* _REQUIRED WORK_
Keyword search on "Click": report each line of the records that contains it.

[Saved entries]
--
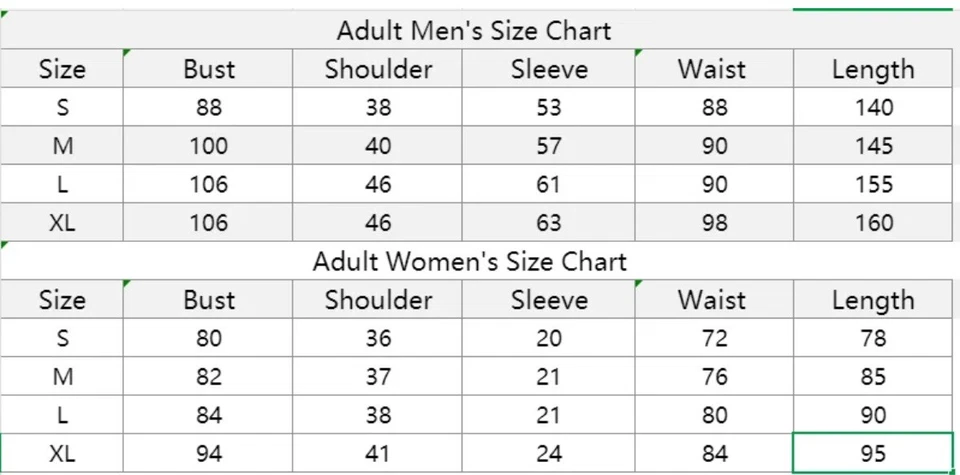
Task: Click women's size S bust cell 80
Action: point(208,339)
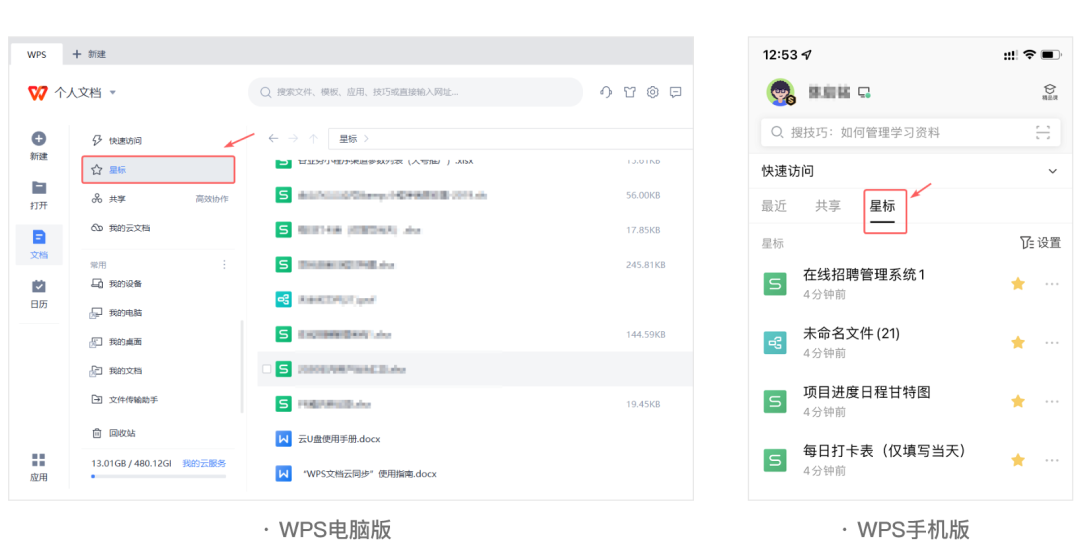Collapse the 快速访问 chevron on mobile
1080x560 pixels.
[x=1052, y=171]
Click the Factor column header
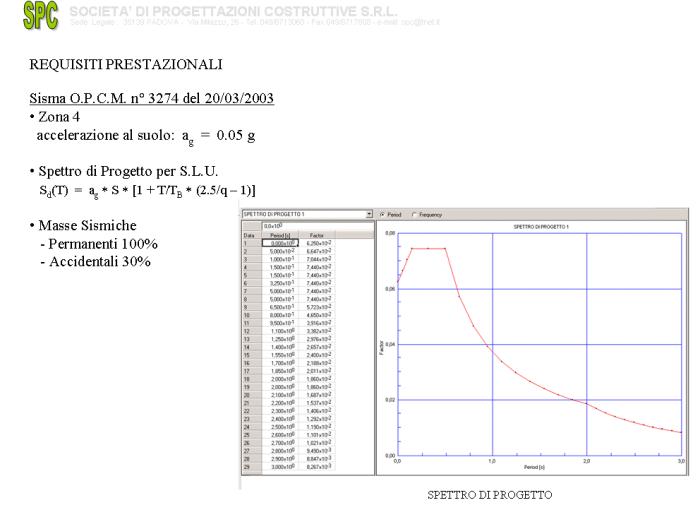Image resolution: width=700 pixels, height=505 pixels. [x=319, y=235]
--
* _THE ANSWER_
Task: Click women's size S bust cell 80
Click the Factor column header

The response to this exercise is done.